_WHAT THE TASK REQUIRES_
Filter the entries below, keeping only lines with the word "comment".

[Stored data entries]
****************
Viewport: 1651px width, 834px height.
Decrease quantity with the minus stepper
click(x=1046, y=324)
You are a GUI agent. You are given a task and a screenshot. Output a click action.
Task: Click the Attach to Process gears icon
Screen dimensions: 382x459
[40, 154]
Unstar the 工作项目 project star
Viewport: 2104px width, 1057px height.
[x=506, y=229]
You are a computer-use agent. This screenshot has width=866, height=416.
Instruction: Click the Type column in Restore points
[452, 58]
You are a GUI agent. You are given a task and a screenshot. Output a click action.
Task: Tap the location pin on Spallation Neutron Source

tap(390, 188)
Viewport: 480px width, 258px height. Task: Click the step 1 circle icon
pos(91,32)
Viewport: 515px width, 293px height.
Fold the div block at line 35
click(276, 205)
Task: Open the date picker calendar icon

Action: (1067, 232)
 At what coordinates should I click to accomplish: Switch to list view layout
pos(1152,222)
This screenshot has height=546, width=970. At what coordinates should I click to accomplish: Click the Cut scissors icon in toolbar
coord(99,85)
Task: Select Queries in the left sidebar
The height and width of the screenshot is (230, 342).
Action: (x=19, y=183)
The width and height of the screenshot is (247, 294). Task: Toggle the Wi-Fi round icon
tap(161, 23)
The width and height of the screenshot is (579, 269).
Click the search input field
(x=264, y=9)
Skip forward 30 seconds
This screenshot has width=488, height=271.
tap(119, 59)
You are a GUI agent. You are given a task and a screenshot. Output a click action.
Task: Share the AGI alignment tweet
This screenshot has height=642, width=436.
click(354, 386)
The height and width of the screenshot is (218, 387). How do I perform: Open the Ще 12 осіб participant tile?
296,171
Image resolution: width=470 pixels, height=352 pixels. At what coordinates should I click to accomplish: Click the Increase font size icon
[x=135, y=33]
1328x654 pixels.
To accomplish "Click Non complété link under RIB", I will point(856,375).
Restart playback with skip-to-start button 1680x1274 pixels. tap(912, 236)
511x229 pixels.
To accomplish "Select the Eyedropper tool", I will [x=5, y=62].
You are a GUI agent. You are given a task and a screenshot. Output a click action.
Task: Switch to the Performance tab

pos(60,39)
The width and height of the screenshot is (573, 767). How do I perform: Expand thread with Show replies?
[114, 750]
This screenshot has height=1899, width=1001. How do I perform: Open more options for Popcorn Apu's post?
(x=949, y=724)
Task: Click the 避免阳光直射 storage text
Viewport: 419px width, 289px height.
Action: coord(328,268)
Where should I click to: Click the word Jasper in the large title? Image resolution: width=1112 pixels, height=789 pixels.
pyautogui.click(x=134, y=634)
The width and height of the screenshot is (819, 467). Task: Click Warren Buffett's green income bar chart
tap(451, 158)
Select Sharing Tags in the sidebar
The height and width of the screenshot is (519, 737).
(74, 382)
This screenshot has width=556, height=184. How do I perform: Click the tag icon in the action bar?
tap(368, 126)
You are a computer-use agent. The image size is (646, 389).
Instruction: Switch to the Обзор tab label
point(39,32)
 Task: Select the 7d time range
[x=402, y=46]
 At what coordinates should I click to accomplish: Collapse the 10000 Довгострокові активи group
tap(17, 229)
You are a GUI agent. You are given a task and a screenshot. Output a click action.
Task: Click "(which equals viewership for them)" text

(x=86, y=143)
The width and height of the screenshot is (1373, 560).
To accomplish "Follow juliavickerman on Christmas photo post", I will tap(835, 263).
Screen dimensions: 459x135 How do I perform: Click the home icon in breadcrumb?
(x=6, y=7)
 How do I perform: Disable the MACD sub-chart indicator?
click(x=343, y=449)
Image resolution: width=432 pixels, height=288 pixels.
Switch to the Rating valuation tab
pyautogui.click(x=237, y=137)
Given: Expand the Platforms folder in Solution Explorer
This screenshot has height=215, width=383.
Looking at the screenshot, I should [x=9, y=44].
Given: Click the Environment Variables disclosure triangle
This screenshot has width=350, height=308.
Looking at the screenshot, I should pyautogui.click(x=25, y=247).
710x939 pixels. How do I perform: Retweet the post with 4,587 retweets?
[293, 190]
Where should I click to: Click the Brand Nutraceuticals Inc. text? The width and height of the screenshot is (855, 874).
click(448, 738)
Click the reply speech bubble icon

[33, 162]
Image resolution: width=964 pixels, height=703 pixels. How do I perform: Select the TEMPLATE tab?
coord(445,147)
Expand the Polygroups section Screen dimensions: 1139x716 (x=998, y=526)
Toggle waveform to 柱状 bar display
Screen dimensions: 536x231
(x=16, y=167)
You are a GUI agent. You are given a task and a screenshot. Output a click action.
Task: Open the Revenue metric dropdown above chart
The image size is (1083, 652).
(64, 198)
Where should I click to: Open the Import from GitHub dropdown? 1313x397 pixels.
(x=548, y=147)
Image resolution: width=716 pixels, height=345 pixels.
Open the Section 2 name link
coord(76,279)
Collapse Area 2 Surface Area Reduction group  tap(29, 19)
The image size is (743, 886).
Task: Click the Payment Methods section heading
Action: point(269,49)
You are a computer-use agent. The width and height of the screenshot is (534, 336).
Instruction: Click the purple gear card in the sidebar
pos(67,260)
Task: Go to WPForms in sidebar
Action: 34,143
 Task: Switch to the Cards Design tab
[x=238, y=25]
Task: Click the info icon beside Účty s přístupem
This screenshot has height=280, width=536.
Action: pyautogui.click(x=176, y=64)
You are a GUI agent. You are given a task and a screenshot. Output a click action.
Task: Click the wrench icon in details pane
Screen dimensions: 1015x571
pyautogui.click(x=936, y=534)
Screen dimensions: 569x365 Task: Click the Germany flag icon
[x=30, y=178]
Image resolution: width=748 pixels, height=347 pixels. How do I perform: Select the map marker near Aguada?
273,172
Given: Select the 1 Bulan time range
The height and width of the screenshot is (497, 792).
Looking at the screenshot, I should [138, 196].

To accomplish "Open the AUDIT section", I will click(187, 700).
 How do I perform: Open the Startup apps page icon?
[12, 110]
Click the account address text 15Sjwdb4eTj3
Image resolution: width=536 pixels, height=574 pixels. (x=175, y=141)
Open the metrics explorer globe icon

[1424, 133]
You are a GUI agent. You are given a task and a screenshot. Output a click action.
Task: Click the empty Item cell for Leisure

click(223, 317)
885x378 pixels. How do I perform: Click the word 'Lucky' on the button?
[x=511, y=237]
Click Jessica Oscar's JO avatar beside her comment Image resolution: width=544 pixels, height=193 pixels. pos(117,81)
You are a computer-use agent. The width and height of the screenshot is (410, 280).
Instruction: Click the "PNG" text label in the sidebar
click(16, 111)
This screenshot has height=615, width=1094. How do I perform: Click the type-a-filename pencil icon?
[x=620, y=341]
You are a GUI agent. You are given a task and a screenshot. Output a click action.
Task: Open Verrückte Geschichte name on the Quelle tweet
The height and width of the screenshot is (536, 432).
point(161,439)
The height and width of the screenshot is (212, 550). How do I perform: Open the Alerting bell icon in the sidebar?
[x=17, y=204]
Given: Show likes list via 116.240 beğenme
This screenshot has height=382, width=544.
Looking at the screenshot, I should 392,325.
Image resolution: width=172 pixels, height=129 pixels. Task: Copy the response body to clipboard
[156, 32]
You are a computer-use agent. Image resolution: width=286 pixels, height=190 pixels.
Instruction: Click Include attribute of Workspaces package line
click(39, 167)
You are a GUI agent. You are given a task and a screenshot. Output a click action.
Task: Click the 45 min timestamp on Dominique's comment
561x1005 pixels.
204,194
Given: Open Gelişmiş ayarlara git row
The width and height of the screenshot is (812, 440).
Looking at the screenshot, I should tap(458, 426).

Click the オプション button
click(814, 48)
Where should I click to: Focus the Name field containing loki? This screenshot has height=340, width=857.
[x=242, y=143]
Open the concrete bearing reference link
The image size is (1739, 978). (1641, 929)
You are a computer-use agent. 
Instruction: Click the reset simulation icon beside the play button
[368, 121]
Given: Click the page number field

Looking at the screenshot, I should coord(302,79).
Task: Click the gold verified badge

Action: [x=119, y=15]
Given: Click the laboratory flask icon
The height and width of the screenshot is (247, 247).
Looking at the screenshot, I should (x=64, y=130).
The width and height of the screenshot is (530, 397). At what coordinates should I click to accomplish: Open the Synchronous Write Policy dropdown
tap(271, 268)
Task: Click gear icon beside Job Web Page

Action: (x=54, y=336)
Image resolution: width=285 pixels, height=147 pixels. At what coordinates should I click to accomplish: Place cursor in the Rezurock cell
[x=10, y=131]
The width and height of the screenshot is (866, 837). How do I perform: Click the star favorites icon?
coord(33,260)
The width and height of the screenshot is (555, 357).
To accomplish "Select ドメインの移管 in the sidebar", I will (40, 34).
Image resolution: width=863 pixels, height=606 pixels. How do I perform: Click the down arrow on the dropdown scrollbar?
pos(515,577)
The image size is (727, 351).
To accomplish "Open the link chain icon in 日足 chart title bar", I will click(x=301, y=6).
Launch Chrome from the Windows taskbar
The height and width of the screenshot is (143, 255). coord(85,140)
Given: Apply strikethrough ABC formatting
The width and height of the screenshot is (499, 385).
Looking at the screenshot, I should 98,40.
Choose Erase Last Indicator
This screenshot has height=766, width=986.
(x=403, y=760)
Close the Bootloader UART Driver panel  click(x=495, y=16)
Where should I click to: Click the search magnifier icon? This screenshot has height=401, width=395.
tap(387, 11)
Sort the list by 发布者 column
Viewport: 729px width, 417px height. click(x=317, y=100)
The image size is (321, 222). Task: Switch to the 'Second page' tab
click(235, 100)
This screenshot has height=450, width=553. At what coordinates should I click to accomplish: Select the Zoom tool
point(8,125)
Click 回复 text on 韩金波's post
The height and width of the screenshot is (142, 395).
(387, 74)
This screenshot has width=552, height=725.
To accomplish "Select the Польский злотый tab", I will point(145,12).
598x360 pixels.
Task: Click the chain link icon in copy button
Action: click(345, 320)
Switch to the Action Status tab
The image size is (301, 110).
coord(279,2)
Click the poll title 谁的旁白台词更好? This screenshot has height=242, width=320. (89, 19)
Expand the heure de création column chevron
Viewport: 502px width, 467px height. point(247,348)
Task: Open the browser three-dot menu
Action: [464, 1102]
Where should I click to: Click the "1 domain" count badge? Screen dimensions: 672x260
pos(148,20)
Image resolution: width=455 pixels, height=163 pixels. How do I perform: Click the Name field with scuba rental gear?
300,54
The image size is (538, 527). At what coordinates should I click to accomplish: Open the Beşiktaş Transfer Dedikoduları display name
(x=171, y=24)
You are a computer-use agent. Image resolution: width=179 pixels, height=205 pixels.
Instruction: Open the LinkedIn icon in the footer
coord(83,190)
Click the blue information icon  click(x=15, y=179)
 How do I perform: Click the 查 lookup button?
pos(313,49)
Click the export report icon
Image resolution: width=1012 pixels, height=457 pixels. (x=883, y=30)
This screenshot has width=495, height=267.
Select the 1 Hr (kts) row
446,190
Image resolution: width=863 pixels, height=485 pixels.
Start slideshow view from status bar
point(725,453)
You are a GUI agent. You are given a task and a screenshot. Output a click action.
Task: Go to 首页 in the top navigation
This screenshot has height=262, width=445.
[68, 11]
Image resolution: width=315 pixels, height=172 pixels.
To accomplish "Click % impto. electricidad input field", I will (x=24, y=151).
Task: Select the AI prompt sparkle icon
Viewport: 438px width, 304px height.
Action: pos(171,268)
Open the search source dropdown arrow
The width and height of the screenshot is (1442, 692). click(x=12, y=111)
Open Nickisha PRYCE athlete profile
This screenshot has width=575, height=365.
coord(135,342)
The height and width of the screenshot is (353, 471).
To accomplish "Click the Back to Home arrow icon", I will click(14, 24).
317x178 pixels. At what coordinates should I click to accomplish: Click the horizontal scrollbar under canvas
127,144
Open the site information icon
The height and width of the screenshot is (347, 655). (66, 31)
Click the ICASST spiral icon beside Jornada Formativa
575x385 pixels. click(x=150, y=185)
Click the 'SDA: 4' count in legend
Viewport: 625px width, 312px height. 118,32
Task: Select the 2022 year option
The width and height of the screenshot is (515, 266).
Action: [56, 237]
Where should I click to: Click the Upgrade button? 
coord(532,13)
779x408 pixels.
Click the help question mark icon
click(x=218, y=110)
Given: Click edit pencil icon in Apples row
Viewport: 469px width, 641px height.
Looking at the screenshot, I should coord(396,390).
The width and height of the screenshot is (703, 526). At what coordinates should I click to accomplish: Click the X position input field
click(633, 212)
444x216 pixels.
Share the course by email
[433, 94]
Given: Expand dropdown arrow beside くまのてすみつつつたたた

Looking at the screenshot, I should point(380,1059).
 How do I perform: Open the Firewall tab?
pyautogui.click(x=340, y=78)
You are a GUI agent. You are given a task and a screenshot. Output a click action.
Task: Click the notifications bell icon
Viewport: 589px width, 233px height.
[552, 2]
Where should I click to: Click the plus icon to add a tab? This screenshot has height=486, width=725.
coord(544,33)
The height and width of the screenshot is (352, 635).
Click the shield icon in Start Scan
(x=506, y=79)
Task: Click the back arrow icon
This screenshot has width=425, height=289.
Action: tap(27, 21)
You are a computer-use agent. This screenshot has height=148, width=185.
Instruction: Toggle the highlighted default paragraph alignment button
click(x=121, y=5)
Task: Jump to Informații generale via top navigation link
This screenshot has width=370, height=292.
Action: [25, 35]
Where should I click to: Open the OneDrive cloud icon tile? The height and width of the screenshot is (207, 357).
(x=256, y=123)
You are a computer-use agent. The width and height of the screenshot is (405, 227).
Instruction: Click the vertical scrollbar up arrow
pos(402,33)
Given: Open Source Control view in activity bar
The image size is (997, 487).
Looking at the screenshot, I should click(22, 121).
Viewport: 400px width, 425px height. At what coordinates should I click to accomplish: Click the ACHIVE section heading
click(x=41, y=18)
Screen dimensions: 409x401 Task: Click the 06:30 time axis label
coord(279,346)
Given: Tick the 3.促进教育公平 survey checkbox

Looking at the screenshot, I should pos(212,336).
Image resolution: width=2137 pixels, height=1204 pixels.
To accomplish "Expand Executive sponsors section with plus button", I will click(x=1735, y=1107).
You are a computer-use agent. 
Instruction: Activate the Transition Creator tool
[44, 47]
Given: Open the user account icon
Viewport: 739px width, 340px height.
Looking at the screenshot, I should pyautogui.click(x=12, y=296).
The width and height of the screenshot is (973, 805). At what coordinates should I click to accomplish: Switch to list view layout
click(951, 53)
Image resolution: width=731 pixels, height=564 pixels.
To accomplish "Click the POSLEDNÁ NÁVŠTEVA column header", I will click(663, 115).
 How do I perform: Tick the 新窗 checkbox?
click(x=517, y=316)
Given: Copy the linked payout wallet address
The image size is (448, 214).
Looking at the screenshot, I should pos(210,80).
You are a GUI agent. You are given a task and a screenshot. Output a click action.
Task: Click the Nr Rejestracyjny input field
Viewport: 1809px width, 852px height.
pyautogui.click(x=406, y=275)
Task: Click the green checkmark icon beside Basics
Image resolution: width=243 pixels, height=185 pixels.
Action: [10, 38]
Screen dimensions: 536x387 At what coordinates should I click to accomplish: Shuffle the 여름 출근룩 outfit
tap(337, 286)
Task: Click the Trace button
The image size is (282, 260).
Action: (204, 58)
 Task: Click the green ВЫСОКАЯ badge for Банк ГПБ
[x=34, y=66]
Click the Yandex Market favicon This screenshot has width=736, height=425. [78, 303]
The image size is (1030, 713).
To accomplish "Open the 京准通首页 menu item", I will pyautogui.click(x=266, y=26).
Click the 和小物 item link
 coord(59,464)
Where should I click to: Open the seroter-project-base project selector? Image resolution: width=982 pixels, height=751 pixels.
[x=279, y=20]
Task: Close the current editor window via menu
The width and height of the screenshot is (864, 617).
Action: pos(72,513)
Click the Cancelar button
****************
_FINISHED EXERCISE_
Click Jessica Oscar's JO avatar beside her comment Image resolution: width=544 pixels, height=193 pixels. pos(117,81)
Task: Click the 45 min timestamp on Dominique's comment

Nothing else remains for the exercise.